Cress noted that plenty of people thought that would be fitting punishment.

“We are not an elimination show as others are,” said Cress. “If we booted off every contestant that tested the rule book to gain an advantage we wouldn’t have any contestants left.

“We spend six months casting the most competitive people we can find. It shouldn’t surprise us that when they arrive they play the game as hard as they do. I expect them to try and bend the rules.”

 

Block cheating

Mark confronts Tanya about the whiteboard photo

 

Cress said there was never any doubt the behind-the-scenes storyline would be covered at the appropriate time.

The production can crash through that fourth wall [when cast talk with producers on camera] whenever we like and we are well and truly there now. Our view is we should include everything. Essentially we are a documentary unit. We put contestants into the house, set a deadline for every Sunday and then step back and watch what happens.”

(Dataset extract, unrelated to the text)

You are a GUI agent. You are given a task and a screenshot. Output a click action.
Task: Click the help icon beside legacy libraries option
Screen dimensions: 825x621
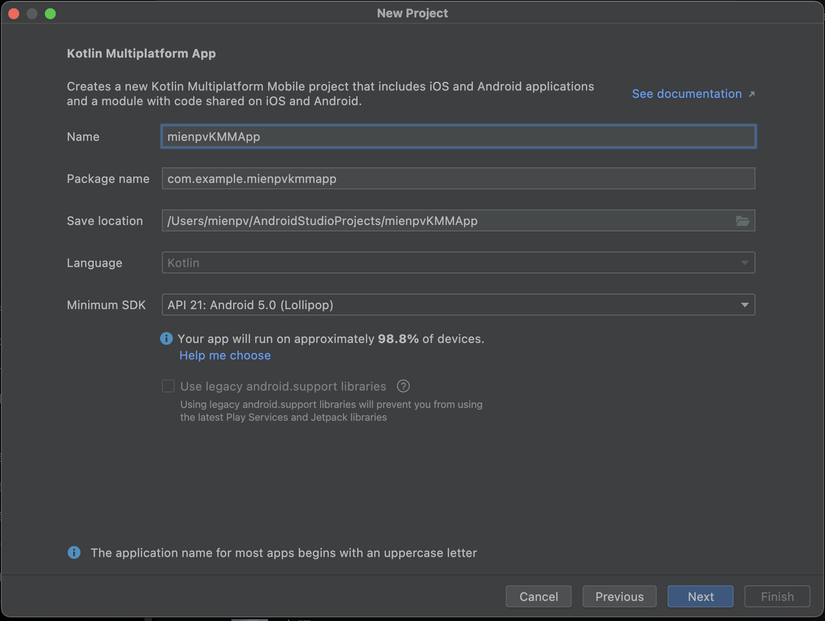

When asked about keeping the whiteboard behind a locked door in future, Cress said that’s something they will now have to do. “It’s never happened before. Imagine the temptation to try and gain an advantage for newcomers to the show who find themselves up against All-Stars who have played the game before.”

Cress said he knew who took the photo and he admitted it wasn’t in the spirit of the game. “It is clearly cheating, but again put yourself in that person’s shoes and the temptation to do that. It’s not surprising that someone grabbed that opportunity.

The series producer featured on the show last week interviewing Tanya and Vito about the scandal was Dan Colless. “This is his first series and he’s getting quite an introduction, chasing down a story like this. Turns out for a reality TV producer he’s a damn fine journalist,” said Cress. Colless has also worked on 10’s The Masked Singer.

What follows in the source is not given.